++++ Data for analysis
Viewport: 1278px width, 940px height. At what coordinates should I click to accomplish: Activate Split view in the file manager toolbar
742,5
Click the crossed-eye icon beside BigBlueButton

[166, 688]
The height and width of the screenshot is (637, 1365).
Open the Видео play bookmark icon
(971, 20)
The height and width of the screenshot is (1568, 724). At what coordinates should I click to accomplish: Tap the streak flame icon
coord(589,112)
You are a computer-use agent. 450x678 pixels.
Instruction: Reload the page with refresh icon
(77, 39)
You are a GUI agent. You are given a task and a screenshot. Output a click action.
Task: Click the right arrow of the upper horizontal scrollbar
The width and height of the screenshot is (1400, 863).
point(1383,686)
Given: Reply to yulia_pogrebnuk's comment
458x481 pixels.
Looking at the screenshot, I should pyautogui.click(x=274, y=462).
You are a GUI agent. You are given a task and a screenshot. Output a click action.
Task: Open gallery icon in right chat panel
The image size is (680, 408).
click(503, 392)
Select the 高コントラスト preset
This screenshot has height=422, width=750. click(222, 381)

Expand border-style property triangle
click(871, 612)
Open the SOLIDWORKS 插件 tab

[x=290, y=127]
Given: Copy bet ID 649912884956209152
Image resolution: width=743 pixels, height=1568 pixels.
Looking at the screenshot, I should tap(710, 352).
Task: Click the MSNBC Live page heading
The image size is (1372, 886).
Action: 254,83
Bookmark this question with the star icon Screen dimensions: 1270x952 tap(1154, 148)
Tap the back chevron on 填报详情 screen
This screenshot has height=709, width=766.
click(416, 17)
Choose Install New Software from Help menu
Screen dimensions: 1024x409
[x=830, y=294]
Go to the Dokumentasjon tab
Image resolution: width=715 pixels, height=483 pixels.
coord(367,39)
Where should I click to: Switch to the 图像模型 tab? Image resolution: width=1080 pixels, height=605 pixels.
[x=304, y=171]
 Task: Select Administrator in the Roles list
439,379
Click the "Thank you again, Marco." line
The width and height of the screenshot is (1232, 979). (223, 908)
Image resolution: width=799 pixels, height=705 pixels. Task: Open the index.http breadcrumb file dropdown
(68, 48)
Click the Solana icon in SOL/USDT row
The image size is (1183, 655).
++++++++
▶ _The problem_:
Without changing a word, restate the whole listing.

▶ _Answer space_:
Viewport: 1278px width, 940px height. At what coordinates should I click to accomplish: Activate Split view in the file manager toolbar
742,5
Click the crossed-eye icon beside BigBlueButton

[166, 688]
The height and width of the screenshot is (637, 1365).
Open the Видео play bookmark icon
(971, 20)
The height and width of the screenshot is (1568, 724). At what coordinates should I click to accomplish: Tap the streak flame icon
coord(589,112)
You are a computer-use agent. 450x678 pixels.
Instruction: Reload the page with refresh icon
(77, 39)
You are a GUI agent. You are given a task and a screenshot. Output a click action.
Task: Click the right arrow of the upper horizontal scrollbar
The width and height of the screenshot is (1400, 863).
point(1383,686)
Given: Reply to yulia_pogrebnuk's comment
458x481 pixels.
Looking at the screenshot, I should pyautogui.click(x=274, y=462).
You are a GUI agent. You are given a task and a screenshot. Output a click action.
Task: Open gallery icon in right chat panel
The image size is (680, 408).
click(503, 392)
Select the 高コントラスト preset
This screenshot has height=422, width=750. click(222, 381)

Expand border-style property triangle
click(871, 612)
Open the SOLIDWORKS 插件 tab

[x=290, y=127]
Given: Copy bet ID 649912884956209152
Image resolution: width=743 pixels, height=1568 pixels.
Looking at the screenshot, I should tap(710, 352).
Task: Click the MSNBC Live page heading
The image size is (1372, 886).
Action: 254,83
Bookmark this question with the star icon Screen dimensions: 1270x952 tap(1154, 148)
Tap the back chevron on 填报详情 screen
This screenshot has height=709, width=766.
click(416, 17)
Choose Install New Software from Help menu
Screen dimensions: 1024x409
[x=830, y=294]
Go to the Dokumentasjon tab
Image resolution: width=715 pixels, height=483 pixels.
coord(367,39)
Where should I click to: Switch to the 图像模型 tab? Image resolution: width=1080 pixels, height=605 pixels.
[x=304, y=171]
 Task: Select Administrator in the Roles list
439,379
Click the "Thank you again, Marco." line
The width and height of the screenshot is (1232, 979). (223, 908)
Image resolution: width=799 pixels, height=705 pixels. Task: Open the index.http breadcrumb file dropdown
(68, 48)
Click the Solana icon in SOL/USDT row
The image size is (1183, 655).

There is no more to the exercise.